:: Exercise requirements ::
For the records below, print every one exactly, with nothing dropped.

:: Provided data ::
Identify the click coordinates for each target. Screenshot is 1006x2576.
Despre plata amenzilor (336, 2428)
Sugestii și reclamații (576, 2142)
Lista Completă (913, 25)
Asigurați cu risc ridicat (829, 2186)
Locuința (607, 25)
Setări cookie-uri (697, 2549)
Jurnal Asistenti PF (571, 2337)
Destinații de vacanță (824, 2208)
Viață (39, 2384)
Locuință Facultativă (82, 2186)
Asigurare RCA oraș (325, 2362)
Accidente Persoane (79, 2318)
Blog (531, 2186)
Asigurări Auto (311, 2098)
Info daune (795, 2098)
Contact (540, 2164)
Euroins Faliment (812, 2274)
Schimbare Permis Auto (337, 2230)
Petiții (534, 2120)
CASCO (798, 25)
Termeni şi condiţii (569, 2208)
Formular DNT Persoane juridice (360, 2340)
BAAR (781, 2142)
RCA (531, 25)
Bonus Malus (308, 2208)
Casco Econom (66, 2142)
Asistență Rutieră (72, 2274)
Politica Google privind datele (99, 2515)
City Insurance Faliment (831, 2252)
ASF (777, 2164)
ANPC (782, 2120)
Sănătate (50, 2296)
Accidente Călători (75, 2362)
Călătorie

:: Reply to the task ::
Identify the click coordinates for each target. Screenshot is 1006x2576.
Despre plata amenzilor (336, 2428)
Sugestii și reclamații (576, 2142)
Lista Completă (913, 25)
Asigurați cu risc ridicat (829, 2186)
Locuința (607, 25)
Setări cookie-uri (697, 2549)
Jurnal Asistenti PF (571, 2337)
Destinații de vacanță (824, 2208)
Viață (39, 2384)
Locuință Facultativă (82, 2186)
Asigurare RCA oraș (325, 2362)
Accidente Persoane (79, 2318)
Blog (531, 2186)
Asigurări Auto (311, 2098)
Info daune (795, 2098)
Contact (540, 2164)
Euroins Faliment (812, 2274)
Schimbare Permis Auto (337, 2230)
Petiții (534, 2120)
CASCO (798, 25)
Termeni şi condiţii (569, 2208)
Formular DNT Persoane juridice (360, 2340)
BAAR (781, 2142)
RCA (531, 25)
Bonus Malus (308, 2208)
Casco Econom (66, 2142)
Asistență Rutieră (72, 2274)
Politica Google privind datele (99, 2515)
City Insurance Faliment (831, 2252)
ASF (777, 2164)
ANPC (782, 2120)
Sănătate (50, 2296)
Accidente Călători (75, 2362)
Călătorie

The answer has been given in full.